YOUR GOAL:
The string "width" appears in some lines of the entries that follow; copy each such line.

EXERCISE INPUT:

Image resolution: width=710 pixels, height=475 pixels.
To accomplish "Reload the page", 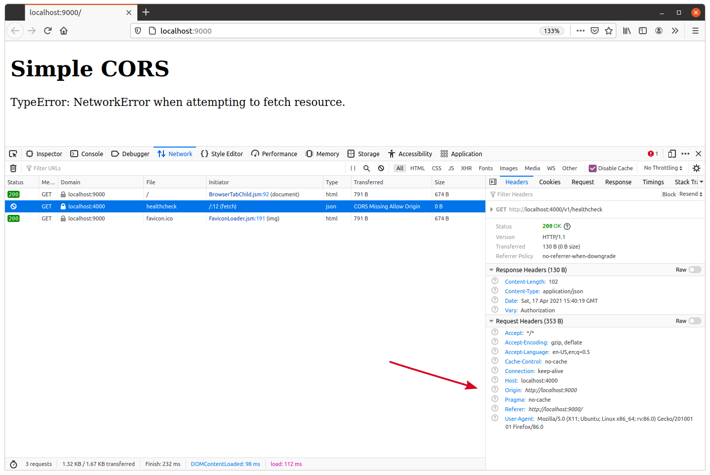I will [x=48, y=31].

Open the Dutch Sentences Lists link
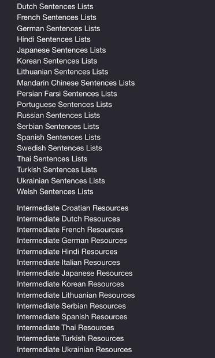[x=55, y=6]
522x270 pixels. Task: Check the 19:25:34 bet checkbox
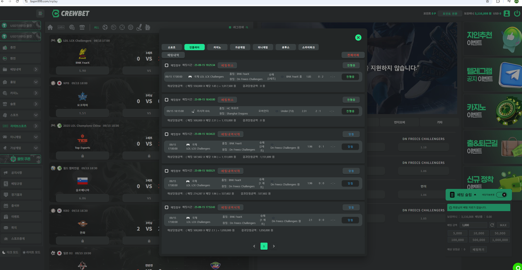(167, 66)
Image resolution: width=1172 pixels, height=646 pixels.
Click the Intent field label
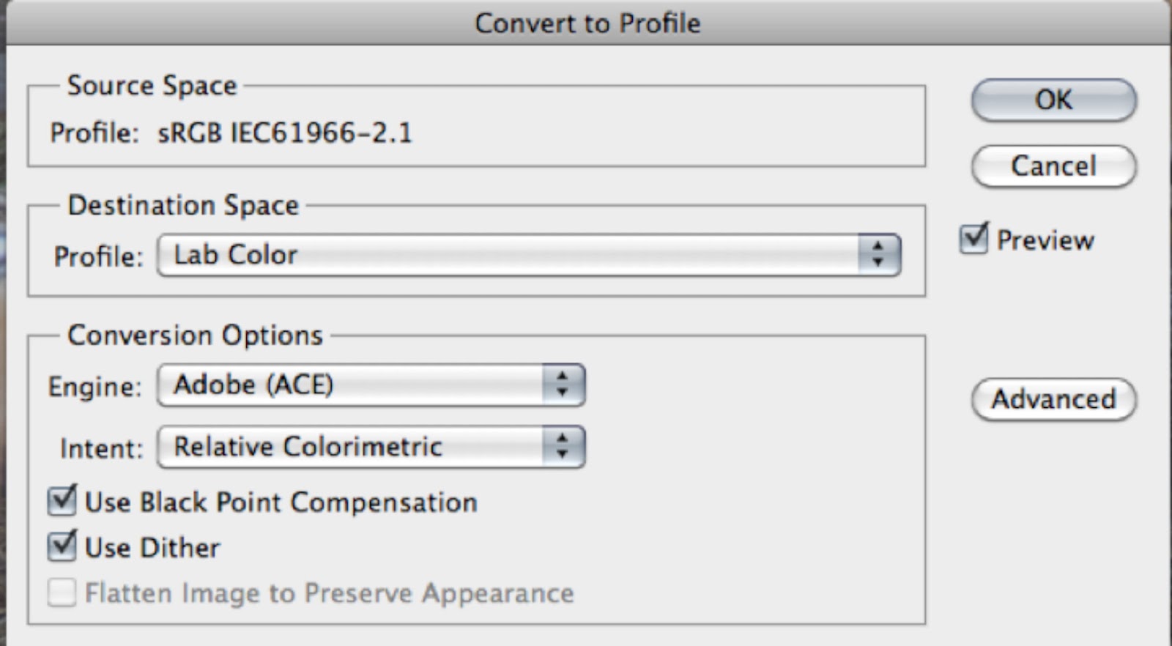pos(101,448)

SOLUTION TO THIS TASK:
Image resolution: width=710 pixels, height=475 pixels.
Image resolution: width=1172 pixels, height=646 pixels.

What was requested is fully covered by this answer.